Tak wygląda Aston Martin Valkyrie Spider

profiauto.pl 3 lat temu

Aston Martin Valkyrie debiutuje w wersji bez dachu. Według brytyjskiego producenta to najszybszy i najbardziej ekstremalny Aston Martin z otwartym nadwoziem, jaki kiedykolwiek zbudowano.

Konkurs Elegancji w Pebble Beach w Monterey przyniósł kolejną nowość – Astona Martina Valkyrie Spider

Droga produkcyjna Astona Martina Valkyrie była długa i wyboista. Inżynierowie napotykali kolejne problemy, które opóźniały jego oficjalny debiut. Po raz pierwszy o brytyjskim hiperaucie usłyszeliśmy w 2016 roku, kiedy zaprezentowano go pod roboczą nazwą AM-RB 001. Dopiero rok później stał się „Walkirią”. Teraz do coupe (sprzedaż jeszcze nie ruszyła) oraz torowej odmiany Valkyrie AMR Pro (dostawy przewidziano na ostatni kwartał 2021 roku) dołączy Spider, czyli wersja bez dachu.

Najbardziej charakterystycznym elementem Spidera są drzwi i konstrukcja składanego dachu

Wersja Spider traci skrzydłowe drzwi w stylu Gullwinga na rzecz drzwi przechylanych do przodu. Dach wykonano z włókna węglowego, a doczepione panele są z poliwęglanu. Całość po prostu się wyjmuje po wcześniejszym odpięciu blokad.

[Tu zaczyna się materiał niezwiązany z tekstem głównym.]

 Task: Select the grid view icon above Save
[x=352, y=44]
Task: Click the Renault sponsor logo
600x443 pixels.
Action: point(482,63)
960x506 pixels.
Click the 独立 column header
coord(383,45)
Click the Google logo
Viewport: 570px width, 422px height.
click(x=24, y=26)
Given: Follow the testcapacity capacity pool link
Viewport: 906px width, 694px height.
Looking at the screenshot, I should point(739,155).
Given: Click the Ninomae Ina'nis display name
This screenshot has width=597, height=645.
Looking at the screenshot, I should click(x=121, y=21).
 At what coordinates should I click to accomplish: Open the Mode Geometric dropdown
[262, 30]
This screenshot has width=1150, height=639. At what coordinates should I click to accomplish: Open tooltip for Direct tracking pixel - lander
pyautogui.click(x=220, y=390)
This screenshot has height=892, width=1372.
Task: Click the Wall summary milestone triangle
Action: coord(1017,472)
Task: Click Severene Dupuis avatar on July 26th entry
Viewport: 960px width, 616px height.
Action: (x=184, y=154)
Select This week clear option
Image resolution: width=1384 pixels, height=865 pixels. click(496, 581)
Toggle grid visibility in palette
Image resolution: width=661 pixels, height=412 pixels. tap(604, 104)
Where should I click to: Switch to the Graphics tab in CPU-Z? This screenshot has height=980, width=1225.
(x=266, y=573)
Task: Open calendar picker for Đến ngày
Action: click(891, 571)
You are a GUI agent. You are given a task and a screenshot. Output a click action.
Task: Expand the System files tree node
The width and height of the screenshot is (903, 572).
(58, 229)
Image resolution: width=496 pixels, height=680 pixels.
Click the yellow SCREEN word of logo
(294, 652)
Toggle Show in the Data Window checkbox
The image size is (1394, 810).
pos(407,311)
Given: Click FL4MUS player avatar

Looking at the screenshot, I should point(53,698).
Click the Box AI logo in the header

Adrian Newey, główny inżynier marki, przyznał, iż największym wyzwaniem było zachowanie odpowiednich adekwatności aerodynamicznych auta i ograniczenie masy. Aktywna aerodynamika wymusiła też na konstruktorach przeprojektowanie elementów podwozia. Ostatecznie udało się stworzyć superszybki pojazd, który po złożeniu dachu rozpędza się do 330 km/h, a z dachem jego prędkość maksymalna sięga aż 350 km/h.

Aston Martin Valkyrie Spider – napęd ten sam, co w coupe

Spider korzysta z 6,5-litrowego silnika V12, który powstał w wyniku współpracy z firmą Cosworth. Jednostka kręci się do ponad 11 000 obr./min. Wspiera ją motor elektryczny autorstwa Rimaca, a łączna moc takiego układu wynosi 1176 KM i 900 Nm.

Aston Martin Valkyrie Spider – produkcję ograniczono do 85 egzemplarzy

Cena pozostaje nieznana. Jednocześnie Aston Martin pochwalił się, iż chętnych na zakup pojazdu jest znacznie więcej niż przewidziana pula. Szczęśliwi nabywcy będą musieli uzbroić się w cierpliwość – dostawy aut do klientów rozpoczną się dopiero w drugiej połowie 2022 roku.